Victorian shops on Brownhills High Street, early 20th century
Brownhills High Street, early 20th century

Although the history of Brownhills goes back only two hundred years, the area on which the town stands has a history dating back to prehistoric times.

Long before the Romans built Watling Street important ancient trackways crossed here.

There are records of remains of an ancient burial mound at Catshill and of a reputed Roman watch post at Knaves Castle which have long since been destroyed.

The name first appeared on maps and documents in the early 18th century. The area along Pelsall Road, then Wolverhampton Lane, was settled by coal miners. The lands belonged to the Hussey family, Lords of the Manor of Norton Canes. The Wyrley and Essington Canal was opened in 1797. Norton Pool, now Chasewater, was built in 1799 as a reservoir for the canal system. The heath lands of Ogley Hay were enclosed in 1838, providing farming land for the growing population. Early in the 19th century Coppice Side was settled and pits spread north towards The Rising Sun inn. A horse-drawn tramway was built linking the workings with the canal loading wharves.

Ogley Hay, being originally extra-parochial, that is outside any parish, was declared a parish in 1838 but there was no parish church until 1851 when St. James's Church was built. With the coming of the South Staffordshire Railway in 1850 the High Street, then called the Old Chester Turnpike Road, with a toll gate at Anchor Bridge, became an important trading area. With the railway came two men who shaped the future of the town. John Robinson McClean, railway engineer, opened up the pits around Chasewater, built the Anglesey Branch Canal and railway line and founded the South Staffordshire Water Works. William Roberts, a pit boy and ganger on the railway, became a local magistrate, Chairman of the Council, owner of public houses, farms and numerous properties in the area. He was also a great benefactor to the town until his death in 1906.
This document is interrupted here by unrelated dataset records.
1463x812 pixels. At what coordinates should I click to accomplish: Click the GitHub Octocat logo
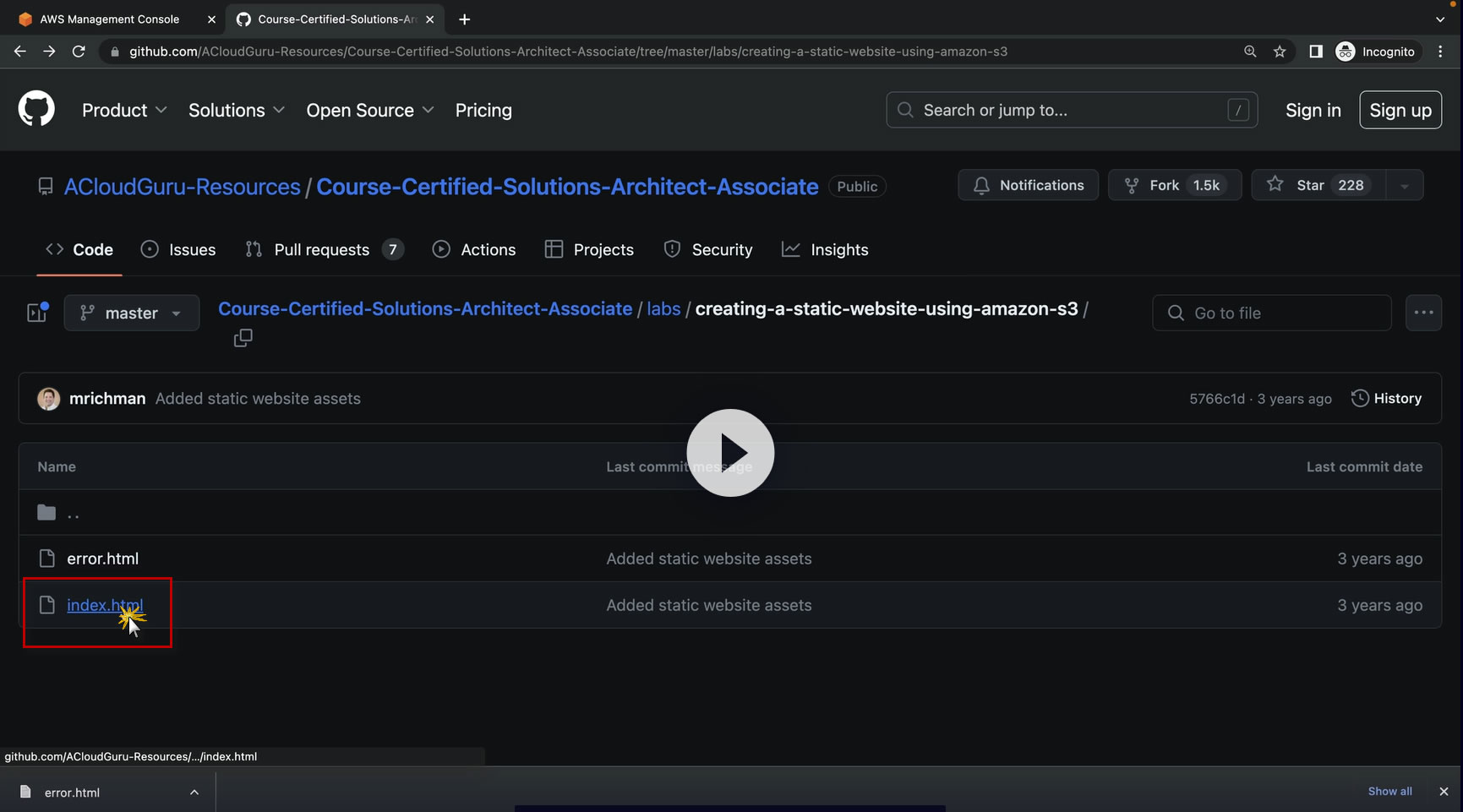36,110
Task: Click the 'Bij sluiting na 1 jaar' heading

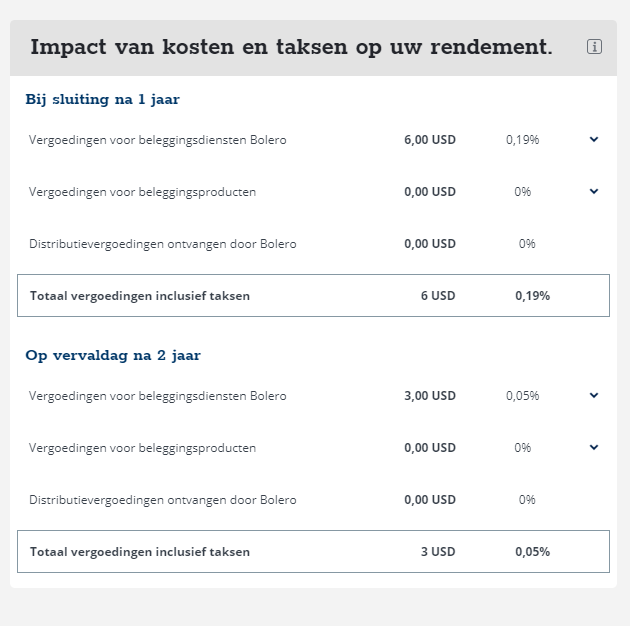Action: [x=102, y=99]
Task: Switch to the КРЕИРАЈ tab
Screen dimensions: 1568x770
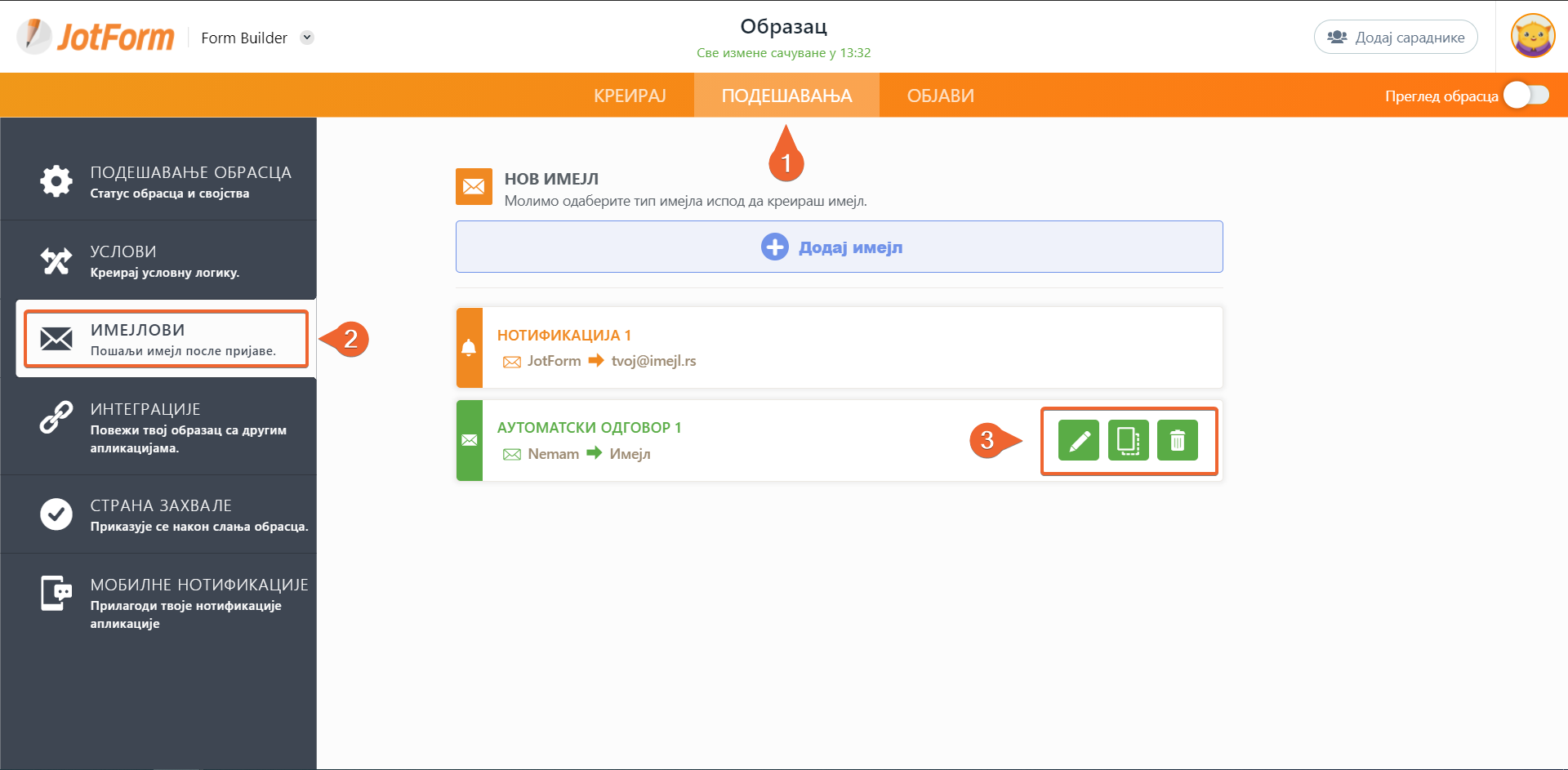Action: [x=630, y=96]
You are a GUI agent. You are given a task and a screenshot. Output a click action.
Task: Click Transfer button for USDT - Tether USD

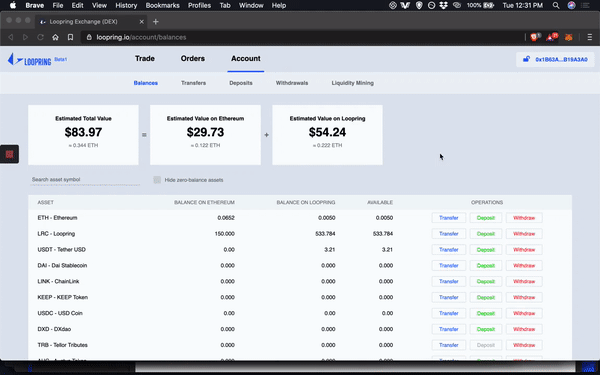[449, 249]
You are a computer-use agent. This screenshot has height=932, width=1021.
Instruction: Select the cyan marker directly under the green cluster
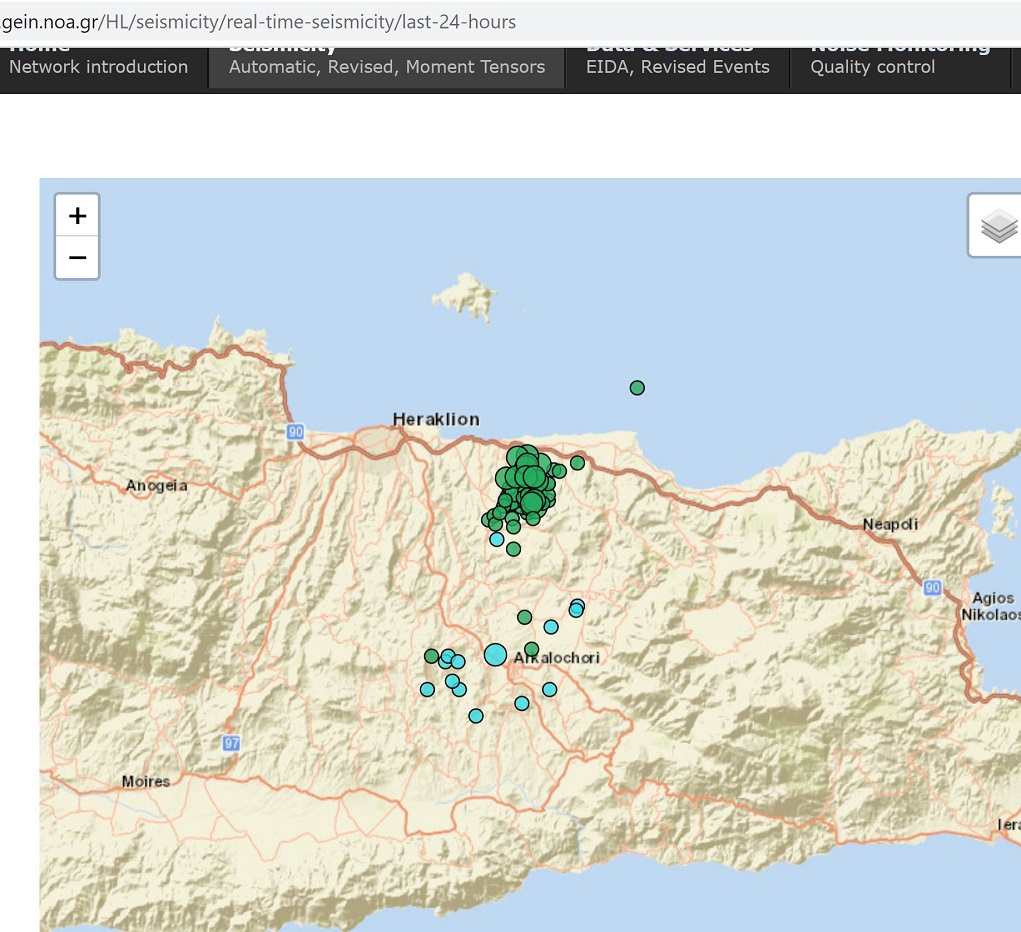click(497, 539)
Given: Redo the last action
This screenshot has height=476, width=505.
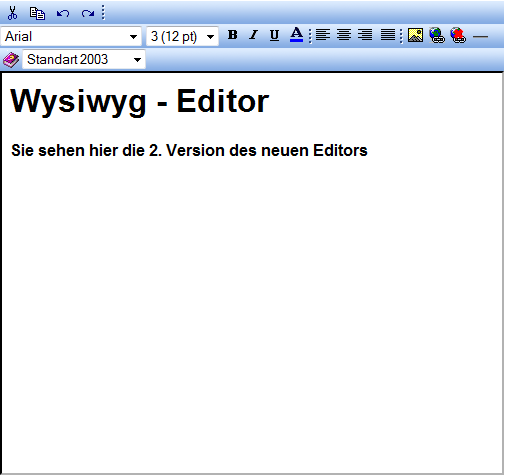Looking at the screenshot, I should 88,13.
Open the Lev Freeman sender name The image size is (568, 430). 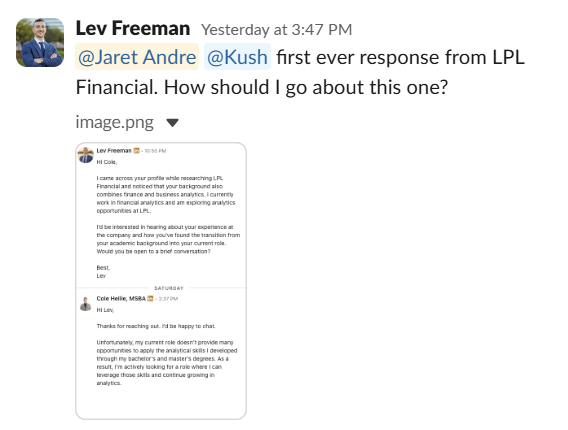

Anchor Bridge and old toll house, Brownhills
Anchor Bridge and old toll house, Brownhills

In 1858 a railway line was cut through the middle of the early mining settlement and the community moved east towards High Street and Ogley Hay. Mining 'ghettos' were formed around St. James's Place and Ogley Square, now the site of the Wheatsheaf in Ogley Road. A coffee house on the corner of High Street and Lichfield Road opened in 1854. Its Library and Reading Room soirees and theatre evenings became the cultural centre of Brownhills. In 1913 it became the first Working Men's Club in Brownhills. It has now been demolished.

In 1877 Brownhills Local Board of Health was formed, giving control of the town to a locally elected council. The first Board meetings were held at 14 Pelsall Road. In 1882 the Board Offices were built and the distinctive clock added in 1911. In 1894 Brownhills Urban District Council was formed, lasting until amalgamation with Aldridge in 1966 and finally being swallowed up into Walsall Metropolitan Borough in 1974.

Coal remained the main industry until the 1950's. The Grove Colliery explosion in 1930 killed fourteen local miners.